[Latihan Tertulis]
Tulis ulang bagian teks tentang pembagian beras di bawah ini, mulai dari kata-kata yang memuat "Kadang ingin tertawa" dan berhenti setelah "500 yen….. muahal!)". Ganti "koki" dengan "juru masak".

[Kutipan Terpilih]
──────────

Kali ini cuma mau posting pendek saja. Beberapa hari yang lalu, aku mendapat “pembagian” beras seberat 90 gram dari guru penitipannya Kai. Katanya, “Waktu musim panas yang lalu, anak-anak pergi menanam padi, dan oleh pertanian itu kami dikirim hasil panennya sedikit. Jadi kami bagi-bagi sedikit-sedikit kepada semua anak. Silakan dicoba. ” (Kai waktu itu tidak ikut pergi menanam, tapi kebagian juga).
Kadang ingin tertawa juga ya mendapatkan “pembagian” seperti itu. Kalau cuma seuprit begitu, ngapain sih dibagi-bagi? Tapi aku tahu mereka tidak akan “mengantongi” pemberian-pemberian dari luar, semua dilakukan transparan. Jadi ada beras sedikit aja, dibagi kepada semua anak. Mungkin kalau lebih sedikit lagi akan dipakai, dimasak untuk makan siang anak-anak (Di penitipan ini, makan siang disediakan oleh seorang koki yang ahli gizi. Jadi soal kesehatan benar-benar diperhatikan. Kalau mau makan malam juga bisa, yang diberikan pukul 6 sore, seharga 500 yen….. muahal!)
Tapi, beras yang dibagikan itu adalah beras “langka”, yang aku baru tahu juga. Namanya Kodai-mai 古代米 (Kodai = purba, mai = beras). Weks masak beras purba sih? Yang pasti warnanya tidak putih! Bahkan boleh dikatakan berwarna-warni. Ada yang hijau, ada yang hitam seperti ketan hitam, ada putih kusam dll. Dan di bungkusannya tertuliskan cara memasaknya. Rupanya cukup 2-3 sendok saja untuk 2 omplong (aku selalu bilang omplong untuk gelas nasi yang 180 cc itu, bahasa Indonesianya apa ya? Karena setelah aku cari omplong itu bukan bahasa Indonesia loh) nasi putih. Jadi masaknya dicampur dengan nasi putih.

──────────

Entri kumpulan data
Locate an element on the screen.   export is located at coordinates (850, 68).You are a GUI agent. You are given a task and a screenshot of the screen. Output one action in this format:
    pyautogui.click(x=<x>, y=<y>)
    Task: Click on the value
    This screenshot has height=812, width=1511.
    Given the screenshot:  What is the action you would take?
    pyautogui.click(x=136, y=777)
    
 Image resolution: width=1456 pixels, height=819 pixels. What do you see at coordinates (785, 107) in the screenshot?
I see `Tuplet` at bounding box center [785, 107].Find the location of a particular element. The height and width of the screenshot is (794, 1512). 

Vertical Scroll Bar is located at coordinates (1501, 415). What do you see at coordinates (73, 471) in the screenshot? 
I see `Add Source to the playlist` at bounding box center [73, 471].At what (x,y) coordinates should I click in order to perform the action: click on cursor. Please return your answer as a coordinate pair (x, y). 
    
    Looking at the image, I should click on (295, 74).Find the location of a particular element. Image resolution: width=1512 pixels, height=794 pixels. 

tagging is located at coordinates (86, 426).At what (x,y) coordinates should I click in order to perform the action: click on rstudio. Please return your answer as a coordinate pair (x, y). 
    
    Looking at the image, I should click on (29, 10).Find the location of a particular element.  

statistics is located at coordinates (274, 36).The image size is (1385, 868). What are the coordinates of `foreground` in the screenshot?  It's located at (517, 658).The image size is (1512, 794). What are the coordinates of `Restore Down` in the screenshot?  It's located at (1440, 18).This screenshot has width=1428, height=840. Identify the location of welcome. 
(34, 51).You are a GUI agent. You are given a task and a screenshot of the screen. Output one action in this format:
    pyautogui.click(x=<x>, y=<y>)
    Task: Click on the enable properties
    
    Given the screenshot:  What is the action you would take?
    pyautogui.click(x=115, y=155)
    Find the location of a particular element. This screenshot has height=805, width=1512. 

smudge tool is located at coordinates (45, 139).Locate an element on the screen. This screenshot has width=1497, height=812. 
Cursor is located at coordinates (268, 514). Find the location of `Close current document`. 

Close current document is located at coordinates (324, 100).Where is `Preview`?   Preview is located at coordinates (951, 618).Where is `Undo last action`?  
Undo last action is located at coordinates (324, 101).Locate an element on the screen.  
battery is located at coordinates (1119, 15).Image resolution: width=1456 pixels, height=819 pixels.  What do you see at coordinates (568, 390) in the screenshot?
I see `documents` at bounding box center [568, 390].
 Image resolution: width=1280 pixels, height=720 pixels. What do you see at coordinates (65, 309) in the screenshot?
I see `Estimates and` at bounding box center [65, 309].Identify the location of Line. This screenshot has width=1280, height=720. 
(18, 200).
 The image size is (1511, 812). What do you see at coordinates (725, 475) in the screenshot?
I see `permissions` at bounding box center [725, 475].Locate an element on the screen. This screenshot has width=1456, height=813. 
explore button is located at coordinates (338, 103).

──────────

[Jawaban Benar]
Kadang ingin tertawa juga ya mendapatkan “pembagian” seperti itu. Kalau cuma seuprit begitu, ngapain sih dibagi-bagi? Tapi aku tahu mereka tidak akan “mengantongi” pemberian-pemberian dari luar, semua dilakukan transparan. Jadi ada beras sedikit aja, dibagi kepada semua anak. Mungkin kalau lebih sedikit lagi akan dipakai, dimasak untuk makan siang anak-anak (Di penitipan ini, makan siang disediakan oleh seorang juru masak yang ahli gizi. Jadi soal kesehatan benar-benar diperhatikan. Kalau mau makan malam juga bisa, yang diberikan pukul 6 sore, seharga 500 yen….. muahal!)